PROBLEM:
Track down each line below containing the string "click" and copy it.

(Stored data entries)
--

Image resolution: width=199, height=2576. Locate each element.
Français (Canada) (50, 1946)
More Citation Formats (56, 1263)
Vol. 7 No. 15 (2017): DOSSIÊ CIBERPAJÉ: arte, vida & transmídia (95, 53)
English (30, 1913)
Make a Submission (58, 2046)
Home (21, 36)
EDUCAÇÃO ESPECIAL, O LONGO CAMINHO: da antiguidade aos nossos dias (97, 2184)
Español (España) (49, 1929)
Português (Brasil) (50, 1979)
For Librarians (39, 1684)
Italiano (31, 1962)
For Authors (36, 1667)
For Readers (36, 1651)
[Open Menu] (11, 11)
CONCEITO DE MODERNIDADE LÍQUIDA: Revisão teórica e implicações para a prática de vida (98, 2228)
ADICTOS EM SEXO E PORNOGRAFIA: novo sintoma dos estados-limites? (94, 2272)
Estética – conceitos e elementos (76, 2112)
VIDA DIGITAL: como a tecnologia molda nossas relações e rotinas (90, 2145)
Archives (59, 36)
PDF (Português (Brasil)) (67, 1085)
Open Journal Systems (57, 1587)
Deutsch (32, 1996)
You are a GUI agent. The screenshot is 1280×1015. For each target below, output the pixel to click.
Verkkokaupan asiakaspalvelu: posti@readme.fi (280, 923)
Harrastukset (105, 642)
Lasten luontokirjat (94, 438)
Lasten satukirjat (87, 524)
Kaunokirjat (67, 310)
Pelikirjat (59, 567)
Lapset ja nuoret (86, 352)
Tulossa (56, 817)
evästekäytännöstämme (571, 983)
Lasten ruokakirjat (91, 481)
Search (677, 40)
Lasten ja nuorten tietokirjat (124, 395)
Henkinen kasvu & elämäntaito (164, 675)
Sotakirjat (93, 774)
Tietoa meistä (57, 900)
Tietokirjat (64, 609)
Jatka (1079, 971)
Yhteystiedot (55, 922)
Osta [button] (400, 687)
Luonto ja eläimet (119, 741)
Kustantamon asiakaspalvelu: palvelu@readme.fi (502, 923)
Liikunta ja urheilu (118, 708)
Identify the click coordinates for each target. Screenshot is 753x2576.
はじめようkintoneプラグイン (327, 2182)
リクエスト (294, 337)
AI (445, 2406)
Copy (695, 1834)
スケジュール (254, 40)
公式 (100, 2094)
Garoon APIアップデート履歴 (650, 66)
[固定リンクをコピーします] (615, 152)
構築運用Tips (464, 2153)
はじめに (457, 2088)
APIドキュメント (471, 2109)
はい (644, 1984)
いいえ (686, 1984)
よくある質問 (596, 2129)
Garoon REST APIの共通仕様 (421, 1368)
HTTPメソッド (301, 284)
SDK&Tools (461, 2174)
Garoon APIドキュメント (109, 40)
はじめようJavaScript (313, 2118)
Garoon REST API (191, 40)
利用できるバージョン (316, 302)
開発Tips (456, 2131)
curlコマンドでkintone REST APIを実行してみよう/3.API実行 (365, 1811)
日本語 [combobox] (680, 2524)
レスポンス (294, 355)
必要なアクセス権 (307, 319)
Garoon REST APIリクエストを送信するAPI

--

RESPONSE BOX:
You are a GUI agent. The screenshot is 1280×1015. For each target below, output the pixel to click.
Identify the click coordinates for each target. Screenshot is 753x2576.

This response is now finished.